Maybe… but it seems more likely that Ted Richards, Franklin’s proxy in this instance, would provide something eminently more readable.
He might sleep on a mattress stuffed with $50 notes, but ‘Money’ is no great orator, that’s for sure.
Dead certs
You can’t look past Hawthorn in Round 1. They should absolutely trounce the Lions and you just know Al Clarkson will be demanding complete annihilation.
Aside from the obvious gulf in class between the two lists, there’s the small matter of a 20-goal thumping the Hawks dished out during the NAB Challenge and it serves as a timely form line.
Jon Brown would have to turn back the clock close to a decade – and he might want to bring a dozen of his premiership teammates back, too – for Brisbane to get close.
Promises to be an absolute snoozefest at Aurora Stadium. Look for Luke Breust to boot a bag, Grant Birchall to collect 30+ across half-back and Luke Hodge to bomb one from the (centre) square.
The 73 Lions fans in the house must be hoping for little more than their better players to get through the fixture unscathed.
Hoffwatch
Alberton will be a great place until at least the end of 2017 given that Justin Westhoff has put pen to paper on a new deal with the Power.

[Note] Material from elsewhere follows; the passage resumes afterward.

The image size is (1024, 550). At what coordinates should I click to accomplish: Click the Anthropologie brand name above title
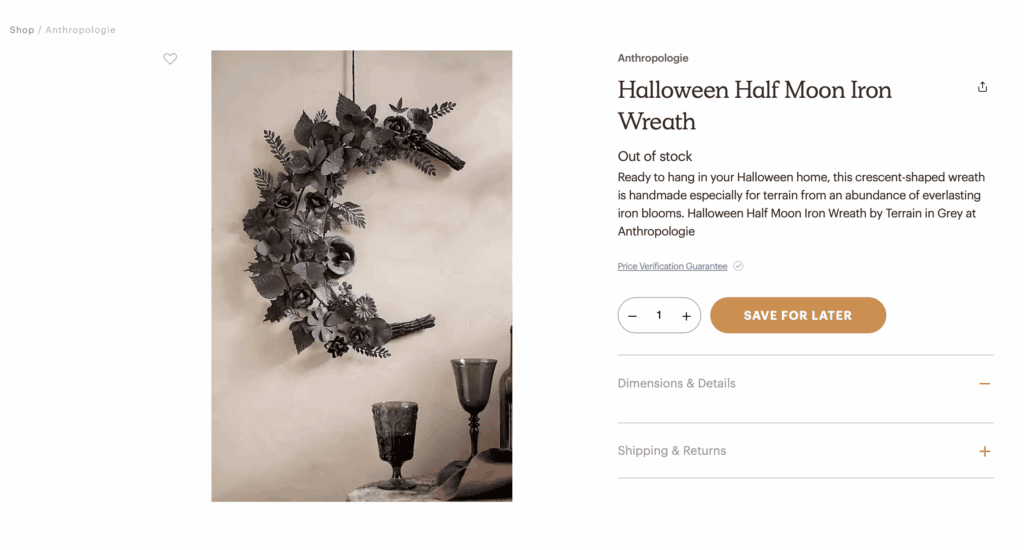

It’s a just reward for the enigmatic key tall and proof positive the powers that be at Port Adelaide know how to reward a guy who’s put as much time and effort into his beard development as Westhoff has during the past couple of seasons.
Coincidentally, star sophomore Ollie Wines also re-signed with the Power. Seriously, Alberton is going to be a great place again in the next few years.
Shit tweet of the week
This one courtesy of @RalphyHeraldSun: ‘If an Essendon player is cited by an ump on match day we will report it in the paper. If you have a problem with that unfollow me right now.’
Presumably @RalphyHeraldSun had something to do with the recent ‘outing’ of a dozen or so Essendon players still mired by the club’s performance enhancing drugs scandal/saga/shit storm and has had enough of the 140 character type of feedback he probably receives every time his name’s atop an Essendon story.
Too bad, @RalphyHeraldSun.
You’ve earned your followers by pandering to the single-cell amoeba-types that read your rag daily. Now you can deal with their feedback.